Through all those transfers sponsors must therefore have the confidence that data can be properly compiled and reconciled at each stage, with the assurance that no corruption, loss or disorganization has occurred.

With so many benefits to this new format of Clinical Trials, a system or model must therefore be put in place that mitigates this new risk to Subject Safety and Data Integrity. With challenge comes great opportunity to put in place a process that ensures trials exceed Regulatory Compliance and are Inspection Ready.
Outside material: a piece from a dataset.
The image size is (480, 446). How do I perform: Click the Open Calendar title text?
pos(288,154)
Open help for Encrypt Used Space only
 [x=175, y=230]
In order to reduce this associated Data Integrity Risk, a new Validation Process has been developed. This Validation Process will evidence the accuracy and reliability of the complete (compiled) Clinical Data Base and its Back-up solution. When automated, this Validation Process exceeds Regulatory Compliance and ensures the DCCT is Inspection Ready. This new model of Validation Methodology will be presented in the upcoming ADAMAS white paper “Making the Model: Solving the Data Integrity Challenge of Decentralized Clinical Trials”.

 

Sources:
Palmer J, Oien P. Survey: COVID-19 the Tipping Point for Decentralized Clinical Trials. Oracle.com. https://www.oracle.com/news/announcement/covid-19-the-tipping-point-decentralized-clinical-trials-111820.html. Published 2021. Last Accessed September 7, 2021.

Moore TJ, Zhang H, Anderson G, Alexander GC. Estimated Costs of Pivotal Trials for Novel Therapeutic Agents Approved by the US Food and Drug Administration, 2015-2016. JAMA Intern Med. 2018;178(11):1451-1457. doi:10.1001/jamainternmed.2018.3931.

Alexander W. The uphill path to successful clinical trials: keeping patients enrolled. P T. 2013;38(4):225-227.